Tuesday, May 29, 2007

Grand Opening: The Creation Museum!

How, how, how is it even possible that we are having this discussion in the year 2007? We are moving ever deeper into the 21st century and yet some people, a lot of people actually, refuse to let go of the good old days, the days before Darwin, before the enlightenment, before science made it possible to stop using the Book of Genesis to explain the existence of the universe. You know, those happy times we call the Dark Ages.

Yesterday, May 28th, the Creation Museum opened in Petersburg, Kentucky. The museum was founded on the principle that the universe was created by god in 6 days, as written in Genesis, approximately 6,000 years ago.

My brother equated this to believing in the Tooth Fairy. Pretty much, but I digress...

Most unbelievably, the museum asserts that dinosaurs and humans coinhabited the earth. They even have animatronic models to prove it!
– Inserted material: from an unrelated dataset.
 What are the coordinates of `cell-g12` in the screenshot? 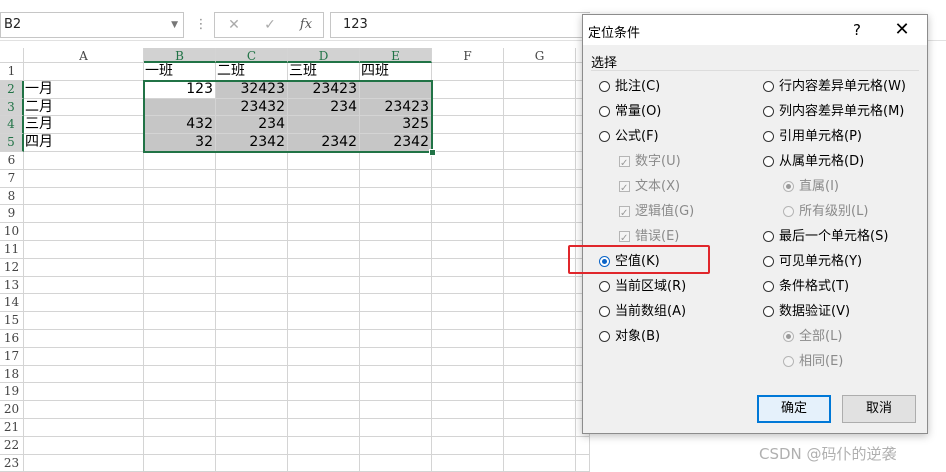 It's located at (540, 268).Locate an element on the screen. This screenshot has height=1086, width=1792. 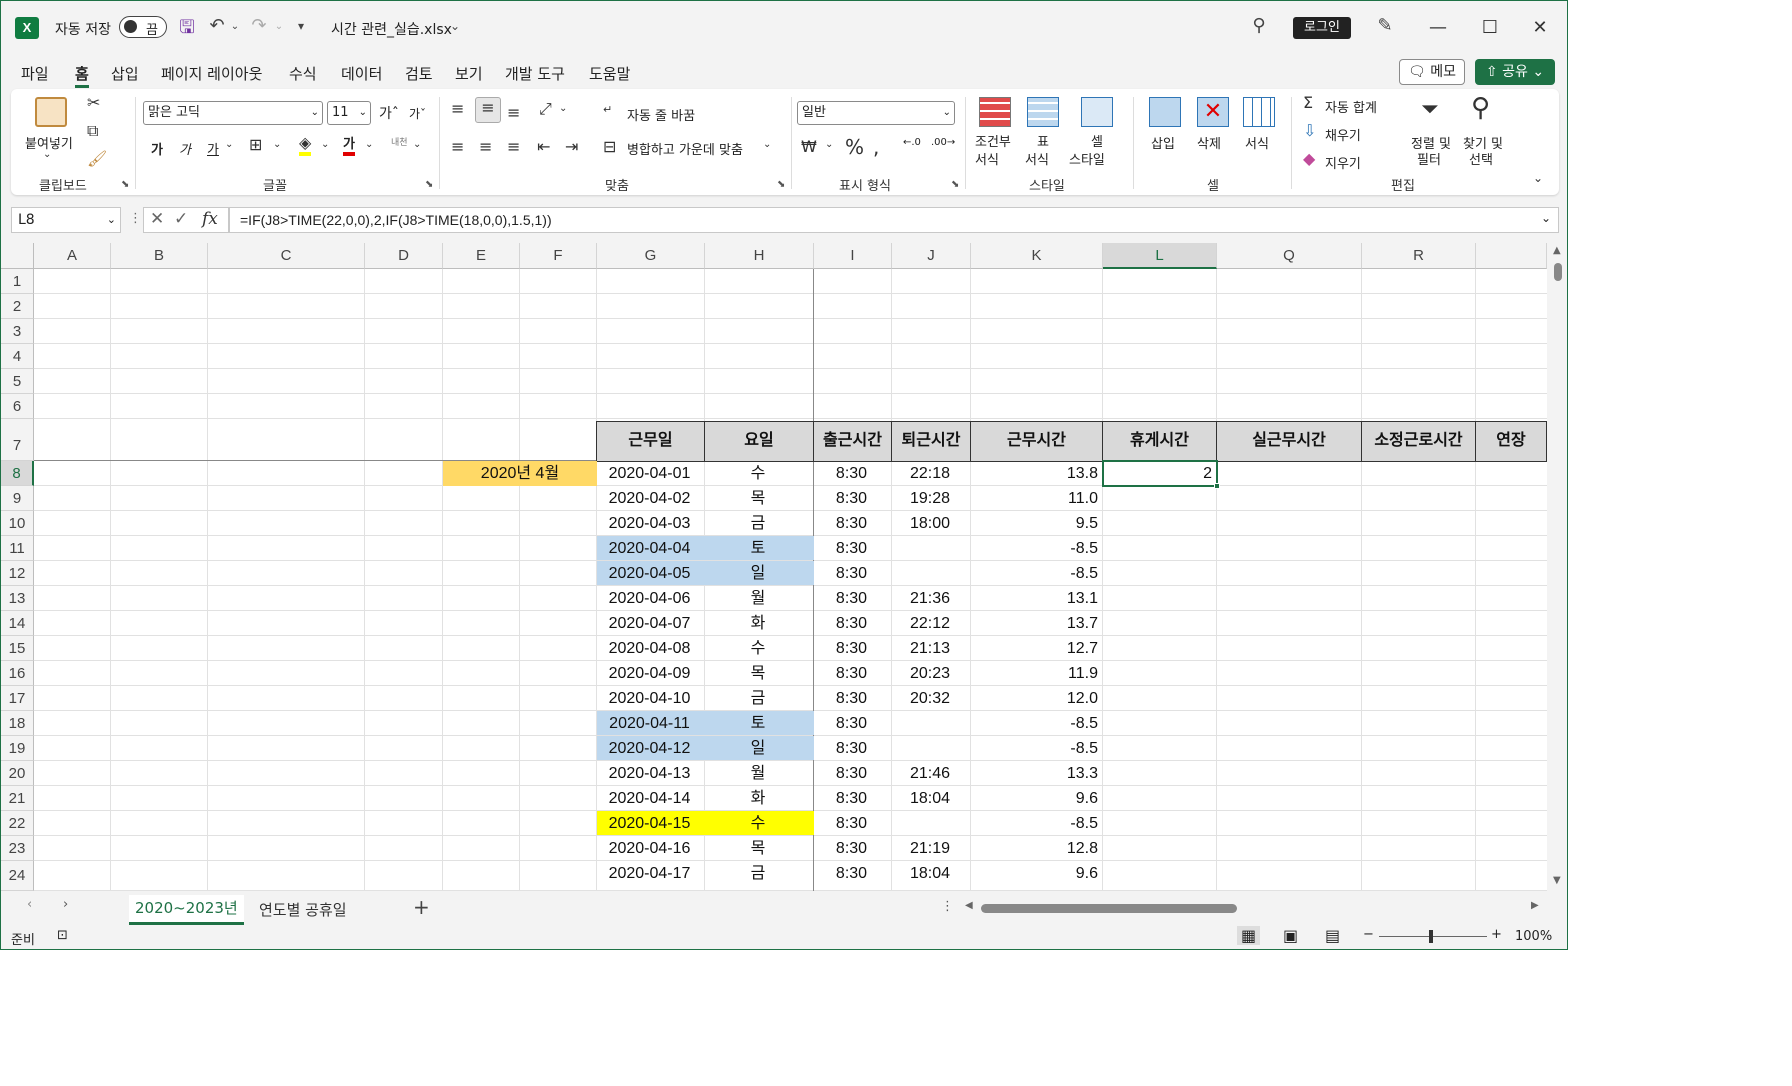
insert-cells-label: 삽입 is located at coordinates (1163, 142).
Check out this video, featuring Ken Ham, whose ministry, Answers in Genesis, was the driving force behind the museum's construction.




Dinosaurs! This is all so easy to ridicule, and it deserves to be ridiculed, but that's not the point this time, even if it definitely should and probably will be the point by the time I'm done writing this. Nor is it my purpose here to argue in favor of science. To my mind there is nothing to argue. Science is science and the bible is a collection of myths. I believe that people have the right to believe whatever they want, and I would fight to protect that right. I also think that if people want to throw their money away on a museum that propogates nonsense, there's not much anyone can do about it. But it is creepy, isn't it? And when creationists try to force a creationist belief system (or intelligent design or whatever b.s. name they're calling it today to trick us) into a science class in a public school system, that's when I draw the line on creepiness. Science class is for science. Beliefs are for church. Unless your theory stands up to the rigors of the scientific method, keep it out of the schoolroom.

State and federal legislatures have an obligation to maintain a separation of church and state, and that includes keeping religion out of public schools. I sure as hell don't want my hypothetical children attending a school where they learn that the Flintstones were historically and scientifically accurate.

I would also like to point out that not much intelligent design went into that one kid's hairstyle.